A House Homeland Security Committee draft bill that would create a nonprofit entity to share information on cyber threats has gained favor with some privacy advocates who are concerned that a competing bill already passed by the House Intelligence Committee will feed personal information to the government.

The proposed National Information Sharing Organization, or NISO, would be guided by a board of directors composed of two privacy advocates and 10 representatives from critical infrastructure sectors, including the banking, communications, defense contracting, energy and health care industries. Only four federal officials would sit on the board. Most expenses, at least 85 percent, would be paid by member companies. The board would set rules for privacy protections, handling of intellectual property and limitations on liability. And the bill would legitimize the Homeland Security Department as the lead government agency for coordinating with the private sector on reinforcing critical infrastructure networks rather than the Defense Department or intelligence agencies.

For these reasons, the Center for Democracy and Technology, a civil liberties group, says the information sharing stipulations in the draft are superior to those in H.R. 3523, which, CDT says, would allow Internet service providers to share private communications with the government.

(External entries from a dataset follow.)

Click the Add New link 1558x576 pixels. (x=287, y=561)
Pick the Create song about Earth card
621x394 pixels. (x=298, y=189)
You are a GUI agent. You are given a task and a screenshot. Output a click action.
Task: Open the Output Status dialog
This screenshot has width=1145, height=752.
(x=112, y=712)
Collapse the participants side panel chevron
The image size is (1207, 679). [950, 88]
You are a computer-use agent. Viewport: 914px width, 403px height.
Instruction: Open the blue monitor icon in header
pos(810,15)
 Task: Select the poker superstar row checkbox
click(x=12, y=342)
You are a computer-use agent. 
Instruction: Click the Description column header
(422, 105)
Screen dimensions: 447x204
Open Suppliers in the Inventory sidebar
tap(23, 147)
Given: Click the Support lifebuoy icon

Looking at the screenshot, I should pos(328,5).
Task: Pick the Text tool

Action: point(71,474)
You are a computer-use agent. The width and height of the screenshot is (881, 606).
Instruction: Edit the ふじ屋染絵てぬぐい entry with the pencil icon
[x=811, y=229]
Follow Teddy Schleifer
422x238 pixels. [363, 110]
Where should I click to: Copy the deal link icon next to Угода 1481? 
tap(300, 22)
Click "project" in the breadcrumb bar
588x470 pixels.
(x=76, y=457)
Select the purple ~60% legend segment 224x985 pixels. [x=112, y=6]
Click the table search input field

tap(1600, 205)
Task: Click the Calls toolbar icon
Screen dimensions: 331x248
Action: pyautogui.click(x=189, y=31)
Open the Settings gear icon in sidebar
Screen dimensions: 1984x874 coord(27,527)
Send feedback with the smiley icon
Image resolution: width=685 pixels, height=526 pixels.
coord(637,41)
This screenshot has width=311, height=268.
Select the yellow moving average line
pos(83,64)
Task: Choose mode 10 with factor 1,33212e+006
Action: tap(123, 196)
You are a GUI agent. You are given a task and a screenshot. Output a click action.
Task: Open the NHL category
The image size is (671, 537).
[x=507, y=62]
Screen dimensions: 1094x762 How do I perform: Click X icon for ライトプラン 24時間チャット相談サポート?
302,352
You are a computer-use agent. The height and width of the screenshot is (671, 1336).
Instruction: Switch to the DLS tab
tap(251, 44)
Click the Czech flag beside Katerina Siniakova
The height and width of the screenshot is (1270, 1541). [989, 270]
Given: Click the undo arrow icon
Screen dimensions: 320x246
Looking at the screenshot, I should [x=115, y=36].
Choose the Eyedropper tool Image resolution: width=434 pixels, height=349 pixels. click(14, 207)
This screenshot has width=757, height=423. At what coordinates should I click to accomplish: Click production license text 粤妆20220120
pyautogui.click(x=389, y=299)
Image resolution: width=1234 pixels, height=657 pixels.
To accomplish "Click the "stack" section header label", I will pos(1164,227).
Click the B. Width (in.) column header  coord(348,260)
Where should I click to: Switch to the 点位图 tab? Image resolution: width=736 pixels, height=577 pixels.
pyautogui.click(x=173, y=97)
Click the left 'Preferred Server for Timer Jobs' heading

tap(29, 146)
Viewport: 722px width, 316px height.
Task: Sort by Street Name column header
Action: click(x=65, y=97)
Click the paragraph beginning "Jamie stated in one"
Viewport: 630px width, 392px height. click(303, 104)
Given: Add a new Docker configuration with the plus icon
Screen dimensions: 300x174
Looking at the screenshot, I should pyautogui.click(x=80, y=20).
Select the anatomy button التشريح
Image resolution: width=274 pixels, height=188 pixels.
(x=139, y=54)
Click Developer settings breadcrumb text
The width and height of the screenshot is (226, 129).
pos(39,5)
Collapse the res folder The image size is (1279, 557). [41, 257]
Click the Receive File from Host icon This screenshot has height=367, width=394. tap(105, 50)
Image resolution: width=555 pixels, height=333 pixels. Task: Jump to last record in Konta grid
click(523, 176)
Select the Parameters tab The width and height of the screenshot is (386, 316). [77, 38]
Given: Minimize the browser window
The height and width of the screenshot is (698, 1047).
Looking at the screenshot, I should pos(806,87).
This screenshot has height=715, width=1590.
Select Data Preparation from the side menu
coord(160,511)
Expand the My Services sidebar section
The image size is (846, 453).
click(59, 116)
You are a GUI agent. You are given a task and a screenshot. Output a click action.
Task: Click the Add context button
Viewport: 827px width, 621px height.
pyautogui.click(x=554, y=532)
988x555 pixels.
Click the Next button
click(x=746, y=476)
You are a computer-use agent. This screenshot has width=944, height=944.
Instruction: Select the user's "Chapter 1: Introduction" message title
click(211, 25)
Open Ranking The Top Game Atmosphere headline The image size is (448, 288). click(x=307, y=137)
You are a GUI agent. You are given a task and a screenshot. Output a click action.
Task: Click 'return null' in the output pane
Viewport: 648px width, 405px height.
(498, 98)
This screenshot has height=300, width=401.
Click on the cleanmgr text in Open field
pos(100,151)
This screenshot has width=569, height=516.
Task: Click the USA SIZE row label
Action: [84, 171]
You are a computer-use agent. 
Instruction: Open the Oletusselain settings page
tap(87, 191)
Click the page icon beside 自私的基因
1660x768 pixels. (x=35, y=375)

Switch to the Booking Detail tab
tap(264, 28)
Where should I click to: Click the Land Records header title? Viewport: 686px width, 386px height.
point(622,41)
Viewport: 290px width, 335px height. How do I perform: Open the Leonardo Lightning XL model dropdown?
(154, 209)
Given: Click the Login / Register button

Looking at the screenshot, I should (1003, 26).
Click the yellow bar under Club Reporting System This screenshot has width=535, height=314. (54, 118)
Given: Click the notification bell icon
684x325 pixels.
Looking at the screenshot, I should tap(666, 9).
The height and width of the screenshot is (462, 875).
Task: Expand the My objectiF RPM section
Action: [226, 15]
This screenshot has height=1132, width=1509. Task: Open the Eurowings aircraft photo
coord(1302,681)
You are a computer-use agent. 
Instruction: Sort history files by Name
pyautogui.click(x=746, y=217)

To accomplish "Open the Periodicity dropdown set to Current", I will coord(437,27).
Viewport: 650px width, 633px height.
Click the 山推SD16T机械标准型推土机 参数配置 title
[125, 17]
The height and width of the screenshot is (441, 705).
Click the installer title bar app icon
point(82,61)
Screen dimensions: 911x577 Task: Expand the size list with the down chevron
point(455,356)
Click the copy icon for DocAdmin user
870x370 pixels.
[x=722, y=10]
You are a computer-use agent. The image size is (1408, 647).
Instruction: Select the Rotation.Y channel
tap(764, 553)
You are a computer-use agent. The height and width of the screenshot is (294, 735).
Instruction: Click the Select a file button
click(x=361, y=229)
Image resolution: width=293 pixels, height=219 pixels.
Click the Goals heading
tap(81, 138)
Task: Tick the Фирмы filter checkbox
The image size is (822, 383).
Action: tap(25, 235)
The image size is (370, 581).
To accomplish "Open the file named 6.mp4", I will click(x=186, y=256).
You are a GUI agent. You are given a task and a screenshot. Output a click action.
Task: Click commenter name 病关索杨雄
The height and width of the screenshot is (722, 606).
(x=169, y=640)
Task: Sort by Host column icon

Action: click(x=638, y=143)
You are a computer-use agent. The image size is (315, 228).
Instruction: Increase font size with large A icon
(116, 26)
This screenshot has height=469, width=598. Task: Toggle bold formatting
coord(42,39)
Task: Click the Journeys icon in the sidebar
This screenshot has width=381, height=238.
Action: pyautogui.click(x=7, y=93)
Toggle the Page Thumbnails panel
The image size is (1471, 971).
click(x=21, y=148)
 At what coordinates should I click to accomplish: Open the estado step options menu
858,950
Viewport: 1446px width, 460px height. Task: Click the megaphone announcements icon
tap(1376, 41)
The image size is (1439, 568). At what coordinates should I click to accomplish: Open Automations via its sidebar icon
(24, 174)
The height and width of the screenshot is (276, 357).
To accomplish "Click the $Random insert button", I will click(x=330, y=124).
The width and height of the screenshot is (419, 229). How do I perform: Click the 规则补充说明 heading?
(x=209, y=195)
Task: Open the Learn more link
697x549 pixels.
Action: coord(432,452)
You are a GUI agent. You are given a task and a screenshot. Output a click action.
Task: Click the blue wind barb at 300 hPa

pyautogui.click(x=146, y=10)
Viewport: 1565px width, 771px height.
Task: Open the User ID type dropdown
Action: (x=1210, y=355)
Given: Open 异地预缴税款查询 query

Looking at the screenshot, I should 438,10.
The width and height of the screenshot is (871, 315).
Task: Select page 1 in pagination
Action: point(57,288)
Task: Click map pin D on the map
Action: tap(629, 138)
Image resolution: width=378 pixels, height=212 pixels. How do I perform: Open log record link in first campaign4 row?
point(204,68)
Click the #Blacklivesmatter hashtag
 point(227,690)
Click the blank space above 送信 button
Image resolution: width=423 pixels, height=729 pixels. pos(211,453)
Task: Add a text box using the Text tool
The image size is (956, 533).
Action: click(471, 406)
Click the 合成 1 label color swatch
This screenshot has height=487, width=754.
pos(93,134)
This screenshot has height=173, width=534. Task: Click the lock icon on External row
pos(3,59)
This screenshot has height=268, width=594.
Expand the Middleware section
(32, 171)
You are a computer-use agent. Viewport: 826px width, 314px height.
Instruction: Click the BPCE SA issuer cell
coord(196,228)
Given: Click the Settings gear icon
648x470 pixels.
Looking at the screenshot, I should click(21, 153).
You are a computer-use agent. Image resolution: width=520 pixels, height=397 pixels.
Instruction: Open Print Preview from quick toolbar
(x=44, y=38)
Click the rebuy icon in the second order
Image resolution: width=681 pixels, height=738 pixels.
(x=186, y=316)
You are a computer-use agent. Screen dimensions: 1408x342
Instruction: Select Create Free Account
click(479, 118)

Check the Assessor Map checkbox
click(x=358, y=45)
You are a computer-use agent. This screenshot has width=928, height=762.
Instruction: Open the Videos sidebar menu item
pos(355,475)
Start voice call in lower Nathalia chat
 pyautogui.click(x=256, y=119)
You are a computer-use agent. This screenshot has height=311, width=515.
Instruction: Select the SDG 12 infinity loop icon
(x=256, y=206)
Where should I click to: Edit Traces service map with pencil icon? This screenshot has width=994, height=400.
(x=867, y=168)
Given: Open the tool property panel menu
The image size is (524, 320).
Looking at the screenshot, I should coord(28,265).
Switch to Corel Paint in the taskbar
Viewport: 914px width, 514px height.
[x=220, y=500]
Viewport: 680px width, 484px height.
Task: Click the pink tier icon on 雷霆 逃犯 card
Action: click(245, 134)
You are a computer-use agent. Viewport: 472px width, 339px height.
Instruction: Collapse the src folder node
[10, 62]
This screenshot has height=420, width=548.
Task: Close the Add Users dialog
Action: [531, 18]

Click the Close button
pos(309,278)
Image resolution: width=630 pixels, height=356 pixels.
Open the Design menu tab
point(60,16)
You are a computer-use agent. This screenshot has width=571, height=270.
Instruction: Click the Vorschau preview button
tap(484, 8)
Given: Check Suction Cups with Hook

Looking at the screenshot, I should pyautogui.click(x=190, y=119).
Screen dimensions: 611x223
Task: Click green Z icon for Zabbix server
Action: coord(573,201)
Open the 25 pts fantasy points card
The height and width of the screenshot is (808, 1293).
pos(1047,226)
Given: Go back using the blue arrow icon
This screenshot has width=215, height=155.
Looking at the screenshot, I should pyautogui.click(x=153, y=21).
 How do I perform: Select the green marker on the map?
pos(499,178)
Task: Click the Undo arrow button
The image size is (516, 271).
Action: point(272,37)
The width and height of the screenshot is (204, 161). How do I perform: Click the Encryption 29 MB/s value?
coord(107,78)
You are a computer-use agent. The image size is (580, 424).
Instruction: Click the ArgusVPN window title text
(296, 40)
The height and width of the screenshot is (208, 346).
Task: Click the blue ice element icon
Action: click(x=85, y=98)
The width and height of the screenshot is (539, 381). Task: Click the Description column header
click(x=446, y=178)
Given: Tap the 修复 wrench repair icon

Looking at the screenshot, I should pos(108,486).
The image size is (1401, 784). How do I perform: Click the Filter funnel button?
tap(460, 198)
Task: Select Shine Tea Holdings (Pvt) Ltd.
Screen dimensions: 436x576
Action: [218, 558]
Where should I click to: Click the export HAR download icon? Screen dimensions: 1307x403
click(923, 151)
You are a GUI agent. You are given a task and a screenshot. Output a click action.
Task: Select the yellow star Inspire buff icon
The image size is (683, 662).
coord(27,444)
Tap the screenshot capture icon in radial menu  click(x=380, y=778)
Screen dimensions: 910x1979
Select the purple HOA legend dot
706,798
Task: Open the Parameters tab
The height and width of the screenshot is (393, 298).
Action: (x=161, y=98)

The fear is that the Intelligence Committee's bill, modeled after a Pentagon test program that shared classified threat intelligence with military contractors, would disclose computer users' data to the National Security Agency, the Defense Department organization responsible for monitoring foreign communications and protecting U.S. information systems. NSA ran the so-called Defense industrial base cyber pilot.

A committee staffer said in a statement, "CDT's concerns are unfounded. The [bill] provides strong protections for privacy and civil liberties while still enabling effective cyber threat sharing and providing clear authority for the private sector to defend its own networks."

On Dec. 1, a day after introduction, the bipartisan legislation secured passage with a 17-1 vote by the committee. It now heads to the House floor.

Still, Gregory T. Nojeim, director of CDT's Project on Freedom, Security and Technology, told lawmakers at a Homeland Security subcommittee hearing Tuesday that their proposal needs some refinements to protect civilians. Specifically, the draft should be changed to restrict the type of cybersecurity information that can be shared to attack signatures -- the fingerprints of malware that can fortify network immunity if loaded into antivirus software, he said. Also, the law, not simply board policy, should mandate that information exchanged be stripped of data identifying computer users, Nojeim added.

Both pieces of legislation are aimed at encouraging businesses, which have been fearful of exposing security weaknesses, to share information on threats for the greater good. According to security firm Symantec, global cybercrime racks up $114 billion annually. Both measures would prod the private sector to participate in the data swap through incentives rather than regulation.

The proposed NISO is not unprecedented, according to the Congressional Research Service. Lawmakers in 1987 established the Semiconductor Manufacturing Technology consortium, or SEMATECH, to protect the nation's economic security. The move was a response to the United States' growing dependence on Japan for semiconductors, testified CRS analyst Kevin R. Kosar. SEMATECH, which included officials from more than a dozen major U.S. semiconductor manufacturers, researched and developed techniques for manufacturing domestic goods.

Like the proposed NISO, it was self-chartering, affiliated with a federal agency -- Defense in that case, funded by member companies and the federal government and lead by the private sector, Kosar said.